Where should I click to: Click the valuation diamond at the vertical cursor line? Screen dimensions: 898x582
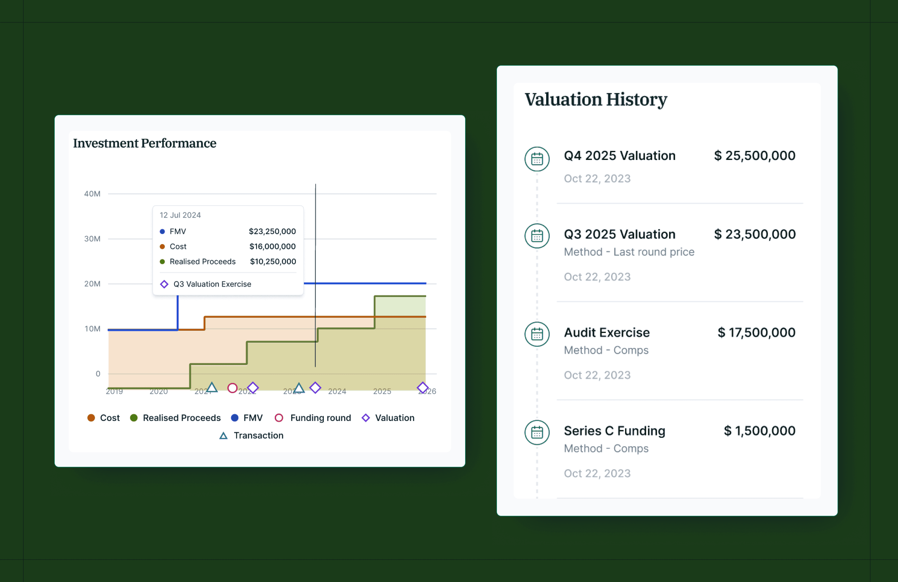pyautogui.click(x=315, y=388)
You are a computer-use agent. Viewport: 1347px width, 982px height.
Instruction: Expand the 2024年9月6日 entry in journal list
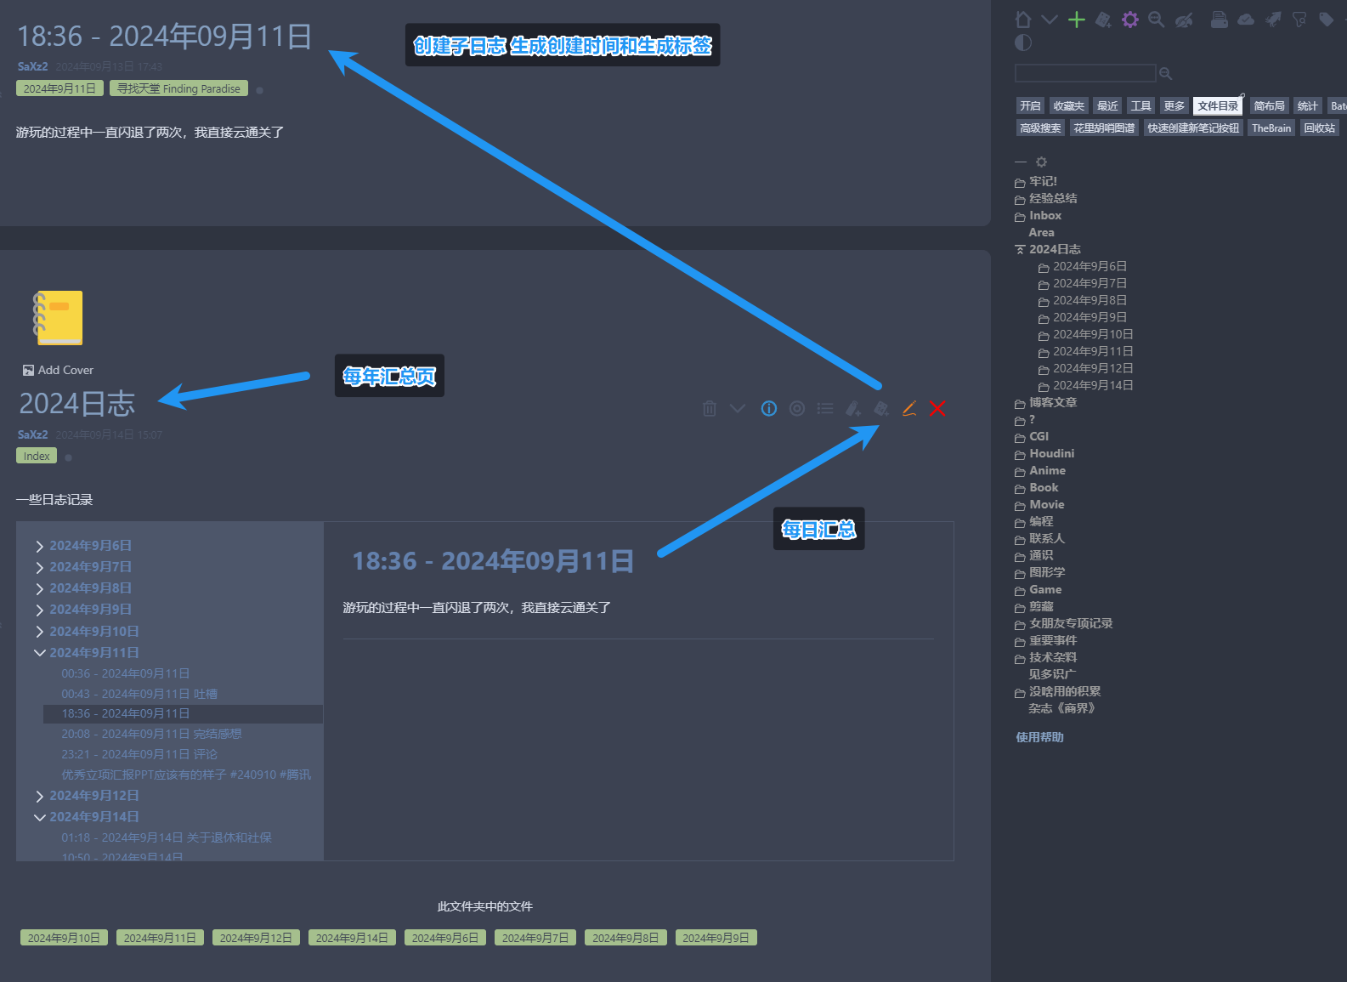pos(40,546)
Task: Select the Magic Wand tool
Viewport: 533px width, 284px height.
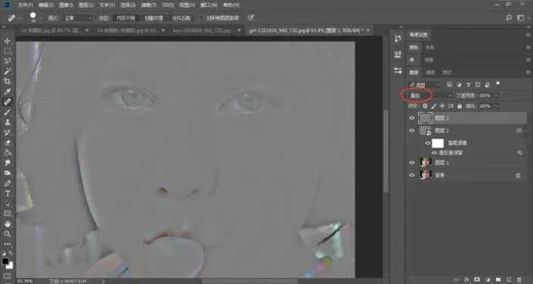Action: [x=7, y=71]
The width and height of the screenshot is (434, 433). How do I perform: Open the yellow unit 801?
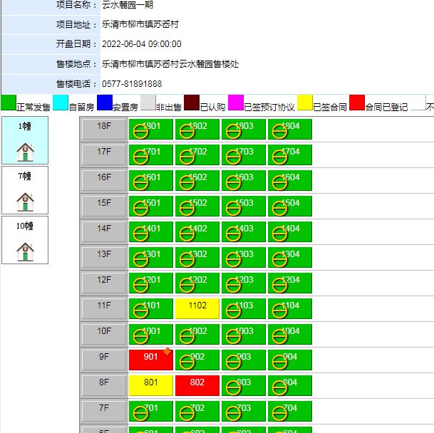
_ _ _ _ _
Copy the items from the line containing "Task: Select the Magic Wand tool" through the end of the items, inclusive, and switch "yellow" to "orange" with all else unchanged. Leave the pictures out of your answer.

The output:
Task: Select the Magic Wand tool
Viewport: 533px width, 284px height.
Action: [x=7, y=71]
The width and height of the screenshot is (434, 433). How do I perform: Open the orange unit 801?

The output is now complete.